**RECORDS FOR PROCESSING:**
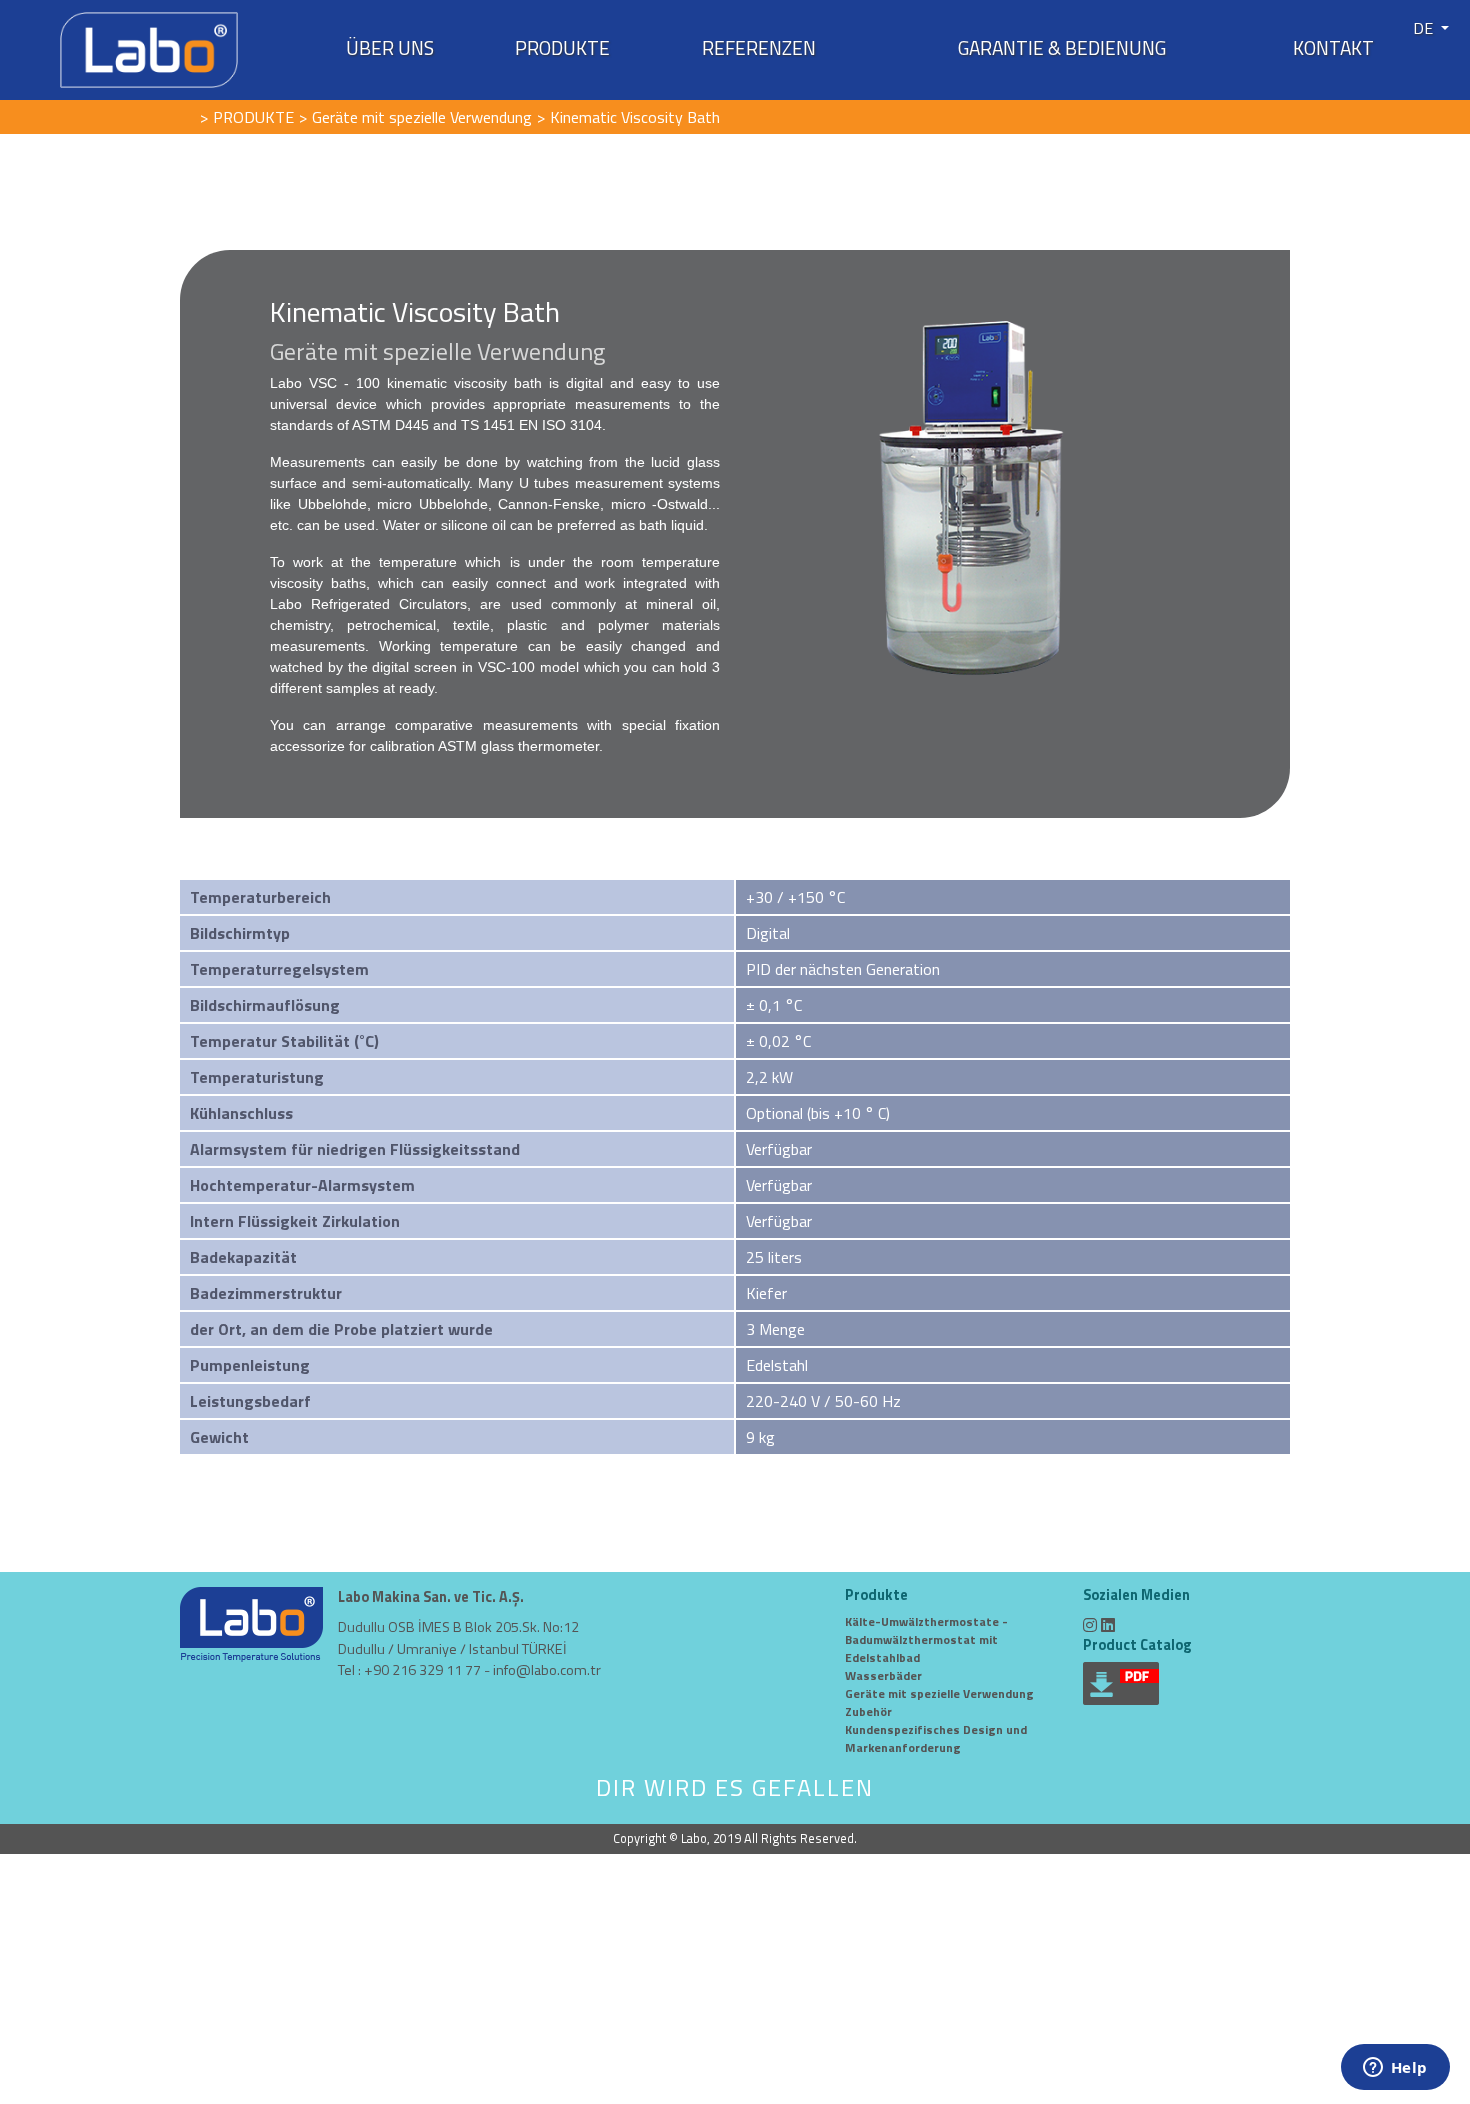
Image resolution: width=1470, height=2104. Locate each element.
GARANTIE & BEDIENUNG (1062, 48)
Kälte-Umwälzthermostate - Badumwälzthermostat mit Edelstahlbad (926, 1639)
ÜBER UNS (390, 48)
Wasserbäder (883, 1675)
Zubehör (868, 1711)
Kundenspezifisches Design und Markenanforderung (936, 1738)
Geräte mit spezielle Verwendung (939, 1693)
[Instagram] (1090, 1625)
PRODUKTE (562, 48)
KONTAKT (1333, 48)
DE (1425, 28)
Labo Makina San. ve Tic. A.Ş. (431, 1597)
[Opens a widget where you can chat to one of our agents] (1395, 2069)
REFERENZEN (759, 48)
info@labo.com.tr (547, 1670)
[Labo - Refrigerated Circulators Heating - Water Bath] (149, 48)
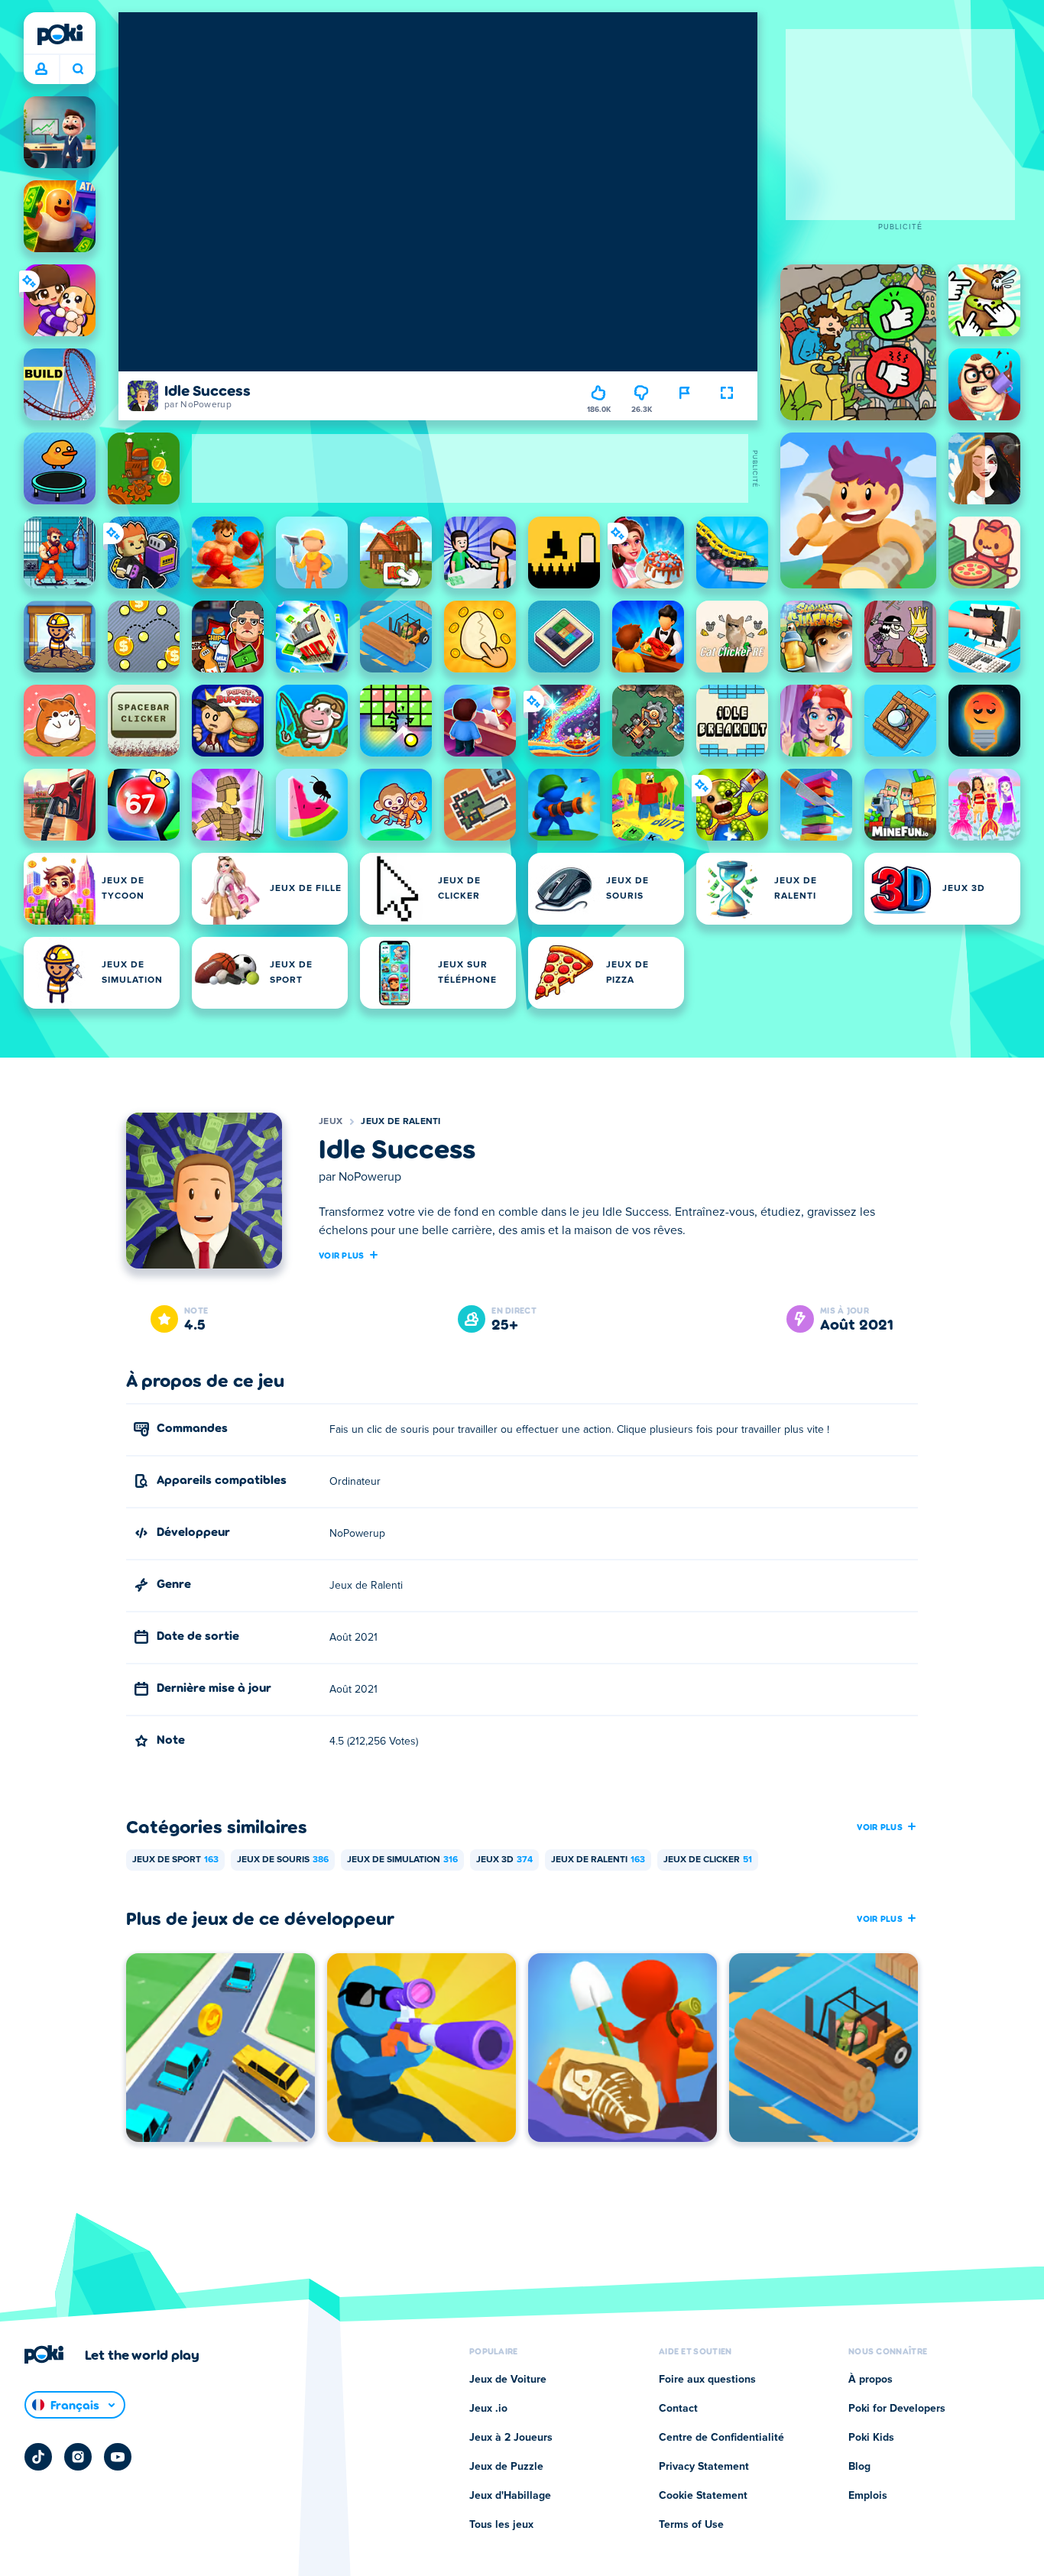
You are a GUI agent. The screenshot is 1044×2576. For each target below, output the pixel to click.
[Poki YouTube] (117, 2457)
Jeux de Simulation (402, 1860)
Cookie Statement (703, 2495)
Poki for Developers (896, 2408)
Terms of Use (691, 2524)
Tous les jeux (501, 2524)
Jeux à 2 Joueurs (511, 2437)
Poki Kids (871, 2437)
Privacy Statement (704, 2466)
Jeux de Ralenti (401, 1121)
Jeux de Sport (175, 1860)
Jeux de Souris (283, 1860)
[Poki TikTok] (38, 2457)
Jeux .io (488, 2408)
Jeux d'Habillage (510, 2495)
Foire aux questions (707, 2379)
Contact (678, 2408)
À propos (870, 2379)
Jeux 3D (504, 1860)
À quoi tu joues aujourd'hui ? (78, 69)
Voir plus (342, 1254)
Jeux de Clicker (707, 1860)
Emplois (867, 2495)
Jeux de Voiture (507, 2379)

**EXERCISE OBJECTIVE:** Both ends included, copy the lines from the one holding "[Labo - Refrigerated" to the last line of the entries exactly, with all pictures left out.

**ANSWER SECTION:**
[Labo - Refrigerated Circulators Heating - Water Bath] (149, 48)
You are a GUI agent. The screenshot is 1044×2576. For each target below, output the pixel to click.
[Poki YouTube] (117, 2457)
Jeux de Simulation (402, 1860)
Cookie Statement (703, 2495)
Poki for Developers (896, 2408)
Terms of Use (691, 2524)
Tous les jeux (501, 2524)
Jeux à 2 Joueurs (511, 2437)
Poki Kids (871, 2437)
Privacy Statement (704, 2466)
Jeux de Ralenti (401, 1121)
Jeux de Sport (175, 1860)
Jeux de Souris (283, 1860)
[Poki TikTok] (38, 2457)
Jeux .io (488, 2408)
Jeux d'Habillage (510, 2495)
Foire aux questions (707, 2379)
Contact (678, 2408)
À propos (870, 2379)
Jeux 3D (504, 1860)
À quoi tu joues aujourd'hui ? (78, 69)
Voir plus (342, 1254)
Jeux de Clicker (707, 1860)
Emplois (867, 2495)
Jeux de Voiture (507, 2379)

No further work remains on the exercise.